I'm reminded of a great moment from Annie Hall: "Right now it's only a notion. But I think I
can get the money to make it into a concept, and later, turn it into an idea."
That about says it all. In Time is, right now, only a notion.
The man behind it, I'm disappointed to report, is Andrew Niccol,
who has done much, much better work in the past - as the writer of The Truman Show and
writer/director of Gattaca and Lord of War. He's always been an intriguing and thoughtful
filmmaker whose ideas - most of which concern the various ways science, technology, media
and culture are progressing - went beyond their face value. Not only were they insightful, but
they had tentacles. Like the best of satire and dystopia, his films re-contextualized their subject
matter with intelligence and precision.
Even the critical and box-office failure S1m0ne was, at least on a basic level, bitterly observant.

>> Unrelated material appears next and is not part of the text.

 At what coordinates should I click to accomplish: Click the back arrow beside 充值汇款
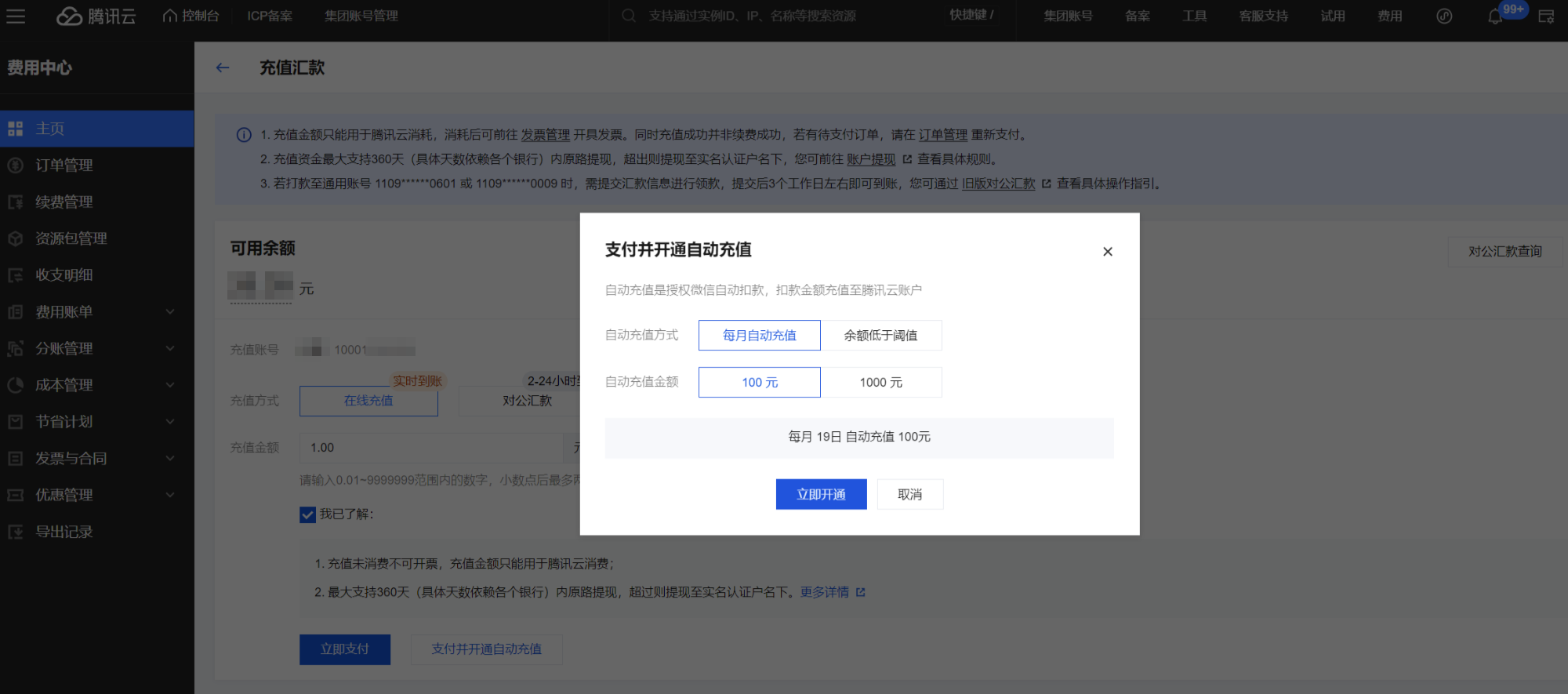coord(223,68)
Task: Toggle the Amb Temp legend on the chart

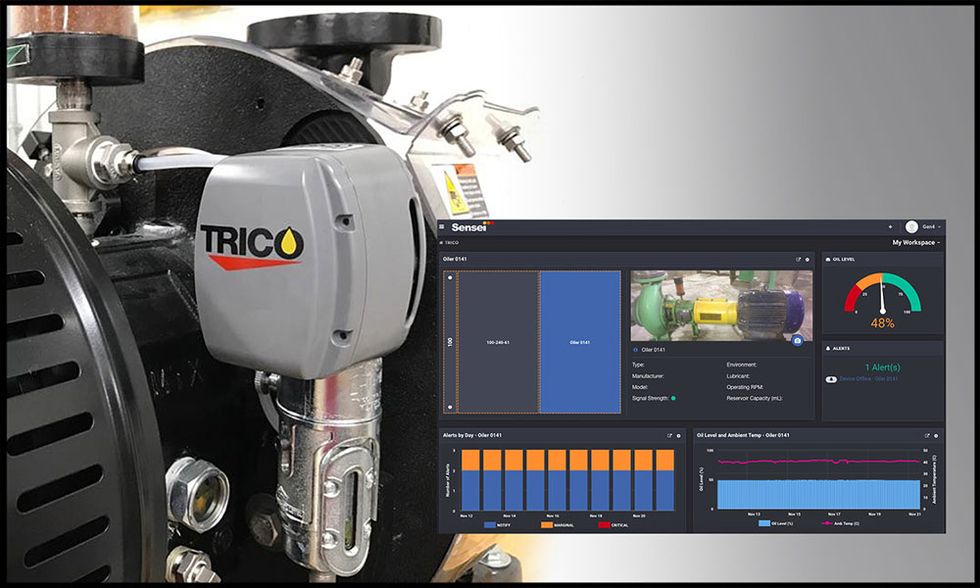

But this time around, I don't know what happened. For a science-fiction film from someone with
a proven imagination, In Time is astoundingly literal-minded.
The fatal flaw is making the parallels so obvious - so obvious, in fact, they almost can't be
called parallels at all. Replace the word "time" in the script with the word "money" and you have
a virtually identical central conflicts and a virtually identical film. (People ask each other if they
come "from time" rather than "from money." The "99 Cents" store is now the "99 Seconds"
store. Et cetera.)
The interchangeability of the two is intentional, but in making them so, Niccol has written
himself into a corner. What, ultimately, is the point? To show us what we already know to be
true about our economic system? As a method of commentary, time-as-currency is worth
exploring, but Niccol never figures out what makes it relevant. He never asks the most pertinent
question: "And?"
It is a waste of not only the central premise, but a glut of talent as well. This is Justin
Timberlake's first leading-man part after proving his chops in The Social Network, Alpha Dog
and Saturday Night Live, but the role (and the film) is a shallow one. He plays Will Salas, a poor
factory worker who lives day to day, his continued existence dependent entirely on how much
time he can earn. (In this future, people are genetically engineered to live only one year past the
age of 25. From there, they have to work, beg, borrow, steal or inherit.)
On one decidedly bittersweet day, his mother (Olivia Wilde) dies as her time finally expires, and
Will is given 116 years on his own clock, courtesy of a wealthy gentleman who'd finally had
enough of living. And so Will decides to see how the other half lives, crossing over into New
Greenwich, home of the wealthy. He gets involved with the all-powerful Weis family - first
while gambling (with his life!) with time-loan mogul Phillipe Weis (Vincent Kartheiser) and
then by kidnaping Phillipe's daughter Sylvia (Amanda Seyfried) after being falsely accused of
murder.
Will and Sylvia form something of a bond while on the run from the Timekeeper (Cillian
Murphy), and the two eventually decide to bring the oligarchy to its knees by robbing the time
banks and distributing it to the poor free of charge.
You might assume that, even with the superficial examination of its message, In Time at least has
some fun with its more basic plot details. The chase, the action, the sex. But no. What we get
instead is humorless, and absent any hint of curiosity. Instead of digging into its own ideas, this
is a film content merely to have an idea in the first place.